━━ Records

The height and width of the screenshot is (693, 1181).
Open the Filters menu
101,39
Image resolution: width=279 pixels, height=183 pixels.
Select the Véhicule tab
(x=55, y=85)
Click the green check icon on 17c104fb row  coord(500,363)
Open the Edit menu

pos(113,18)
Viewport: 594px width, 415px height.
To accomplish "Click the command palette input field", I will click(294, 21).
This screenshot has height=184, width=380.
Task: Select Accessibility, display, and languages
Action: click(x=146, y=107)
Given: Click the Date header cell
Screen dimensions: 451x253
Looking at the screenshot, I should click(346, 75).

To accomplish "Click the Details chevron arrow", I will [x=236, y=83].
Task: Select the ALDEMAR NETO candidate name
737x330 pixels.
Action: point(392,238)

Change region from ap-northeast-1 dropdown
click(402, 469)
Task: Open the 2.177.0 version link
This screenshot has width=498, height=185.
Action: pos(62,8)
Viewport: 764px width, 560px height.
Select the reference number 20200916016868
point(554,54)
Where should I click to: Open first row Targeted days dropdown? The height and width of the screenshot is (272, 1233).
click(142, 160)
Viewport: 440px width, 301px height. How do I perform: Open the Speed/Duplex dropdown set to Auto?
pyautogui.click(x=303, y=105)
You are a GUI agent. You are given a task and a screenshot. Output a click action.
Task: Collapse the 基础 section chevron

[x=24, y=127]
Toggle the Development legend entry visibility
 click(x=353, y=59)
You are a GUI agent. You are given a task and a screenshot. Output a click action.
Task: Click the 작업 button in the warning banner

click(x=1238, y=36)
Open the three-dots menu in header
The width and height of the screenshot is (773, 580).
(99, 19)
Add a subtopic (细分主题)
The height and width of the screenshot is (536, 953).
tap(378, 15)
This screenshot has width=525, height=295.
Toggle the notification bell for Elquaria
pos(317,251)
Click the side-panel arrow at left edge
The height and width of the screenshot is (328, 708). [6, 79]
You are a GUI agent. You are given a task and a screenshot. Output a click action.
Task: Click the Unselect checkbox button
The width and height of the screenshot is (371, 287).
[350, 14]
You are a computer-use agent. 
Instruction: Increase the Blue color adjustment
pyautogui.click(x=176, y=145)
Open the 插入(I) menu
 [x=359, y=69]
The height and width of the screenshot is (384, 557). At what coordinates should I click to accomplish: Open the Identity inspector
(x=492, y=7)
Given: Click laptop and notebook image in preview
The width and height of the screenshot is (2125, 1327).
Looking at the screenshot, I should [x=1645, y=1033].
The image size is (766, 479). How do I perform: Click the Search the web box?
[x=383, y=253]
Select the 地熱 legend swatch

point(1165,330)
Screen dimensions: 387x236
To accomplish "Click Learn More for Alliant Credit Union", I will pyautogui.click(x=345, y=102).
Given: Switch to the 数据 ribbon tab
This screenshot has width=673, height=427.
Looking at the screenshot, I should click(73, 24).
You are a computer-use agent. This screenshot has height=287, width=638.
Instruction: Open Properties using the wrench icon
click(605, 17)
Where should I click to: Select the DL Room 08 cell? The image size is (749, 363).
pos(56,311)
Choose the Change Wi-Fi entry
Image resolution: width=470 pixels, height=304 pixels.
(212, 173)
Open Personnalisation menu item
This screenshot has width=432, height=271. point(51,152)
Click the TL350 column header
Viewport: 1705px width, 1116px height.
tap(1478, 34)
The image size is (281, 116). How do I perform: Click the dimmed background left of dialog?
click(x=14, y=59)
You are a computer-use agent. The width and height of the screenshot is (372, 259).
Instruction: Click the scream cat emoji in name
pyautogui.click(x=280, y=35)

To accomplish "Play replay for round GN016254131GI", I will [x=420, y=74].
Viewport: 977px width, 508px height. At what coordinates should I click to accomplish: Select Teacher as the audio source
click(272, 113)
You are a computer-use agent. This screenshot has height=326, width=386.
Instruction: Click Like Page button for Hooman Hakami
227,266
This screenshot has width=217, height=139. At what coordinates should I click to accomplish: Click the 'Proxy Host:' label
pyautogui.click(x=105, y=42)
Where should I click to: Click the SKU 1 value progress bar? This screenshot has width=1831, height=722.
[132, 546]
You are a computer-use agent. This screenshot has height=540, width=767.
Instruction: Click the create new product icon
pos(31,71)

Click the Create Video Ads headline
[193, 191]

━━━━

## Task item
Return the material in full. Each line must match.

## Response
The height and width of the screenshot is (693, 1181).
Open the Filters menu
101,39
Image resolution: width=279 pixels, height=183 pixels.
Select the Véhicule tab
(x=55, y=85)
Click the green check icon on 17c104fb row  coord(500,363)
Open the Edit menu

pos(113,18)
Viewport: 594px width, 415px height.
To accomplish "Click the command palette input field", I will click(294, 21).
This screenshot has height=184, width=380.
Task: Select Accessibility, display, and languages
Action: click(x=146, y=107)
Given: Click the Date header cell
Screen dimensions: 451x253
Looking at the screenshot, I should click(346, 75).

To accomplish "Click the Details chevron arrow", I will [x=236, y=83].
Task: Select the ALDEMAR NETO candidate name
737x330 pixels.
Action: point(392,238)

Change region from ap-northeast-1 dropdown
click(402, 469)
Task: Open the 2.177.0 version link
This screenshot has width=498, height=185.
Action: pos(62,8)
Viewport: 764px width, 560px height.
Select the reference number 20200916016868
point(554,54)
Where should I click to: Open first row Targeted days dropdown? The height and width of the screenshot is (272, 1233).
click(142, 160)
Viewport: 440px width, 301px height. How do I perform: Open the Speed/Duplex dropdown set to Auto?
pyautogui.click(x=303, y=105)
You are a GUI agent. You are given a task and a screenshot. Output a click action.
Task: Collapse the 基础 section chevron

[x=24, y=127]
Toggle the Development legend entry visibility
 click(x=353, y=59)
You are a GUI agent. You are given a task and a screenshot. Output a click action.
Task: Click the 작업 button in the warning banner

click(x=1238, y=36)
Open the three-dots menu in header
The width and height of the screenshot is (773, 580).
(99, 19)
Add a subtopic (细分主题)
The height and width of the screenshot is (536, 953).
tap(378, 15)
This screenshot has width=525, height=295.
Toggle the notification bell for Elquaria
pos(317,251)
Click the side-panel arrow at left edge
The height and width of the screenshot is (328, 708). [6, 79]
You are a GUI agent. You are given a task and a screenshot. Output a click action.
Task: Click the Unselect checkbox button
The width and height of the screenshot is (371, 287).
[350, 14]
You are a computer-use agent. 
Instruction: Increase the Blue color adjustment
pyautogui.click(x=176, y=145)
Open the 插入(I) menu
 [x=359, y=69]
The height and width of the screenshot is (384, 557). At what coordinates should I click to accomplish: Open the Identity inspector
(x=492, y=7)
Given: Click laptop and notebook image in preview
The width and height of the screenshot is (2125, 1327).
Looking at the screenshot, I should [x=1645, y=1033].
The image size is (766, 479). How do I perform: Click the Search the web box?
[x=383, y=253]
Select the 地熱 legend swatch

point(1165,330)
Screen dimensions: 387x236
To accomplish "Click Learn More for Alliant Credit Union", I will pyautogui.click(x=345, y=102).
Given: Switch to the 数据 ribbon tab
This screenshot has width=673, height=427.
Looking at the screenshot, I should click(73, 24).
You are a computer-use agent. This screenshot has height=287, width=638.
Instruction: Open Properties using the wrench icon
click(605, 17)
Where should I click to: Select the DL Room 08 cell? The image size is (749, 363).
pos(56,311)
Choose the Change Wi-Fi entry
Image resolution: width=470 pixels, height=304 pixels.
(212, 173)
Open Personnalisation menu item
This screenshot has width=432, height=271. point(51,152)
Click the TL350 column header
Viewport: 1705px width, 1116px height.
tap(1478, 34)
The image size is (281, 116). How do I perform: Click the dimmed background left of dialog?
click(x=14, y=59)
You are a computer-use agent. The width and height of the screenshot is (372, 259).
Instruction: Click the scream cat emoji in name
pyautogui.click(x=280, y=35)

To accomplish "Play replay for round GN016254131GI", I will [x=420, y=74].
Viewport: 977px width, 508px height. At what coordinates should I click to accomplish: Select Teacher as the audio source
click(272, 113)
You are a computer-use agent. This screenshot has height=326, width=386.
Instruction: Click Like Page button for Hooman Hakami
227,266
This screenshot has width=217, height=139. At what coordinates should I click to accomplish: Click the 'Proxy Host:' label
pyautogui.click(x=105, y=42)
Where should I click to: Click the SKU 1 value progress bar? This screenshot has width=1831, height=722.
[132, 546]
You are a computer-use agent. This screenshot has height=540, width=767.
Instruction: Click the create new product icon
pos(31,71)

Click the Create Video Ads headline
[193, 191]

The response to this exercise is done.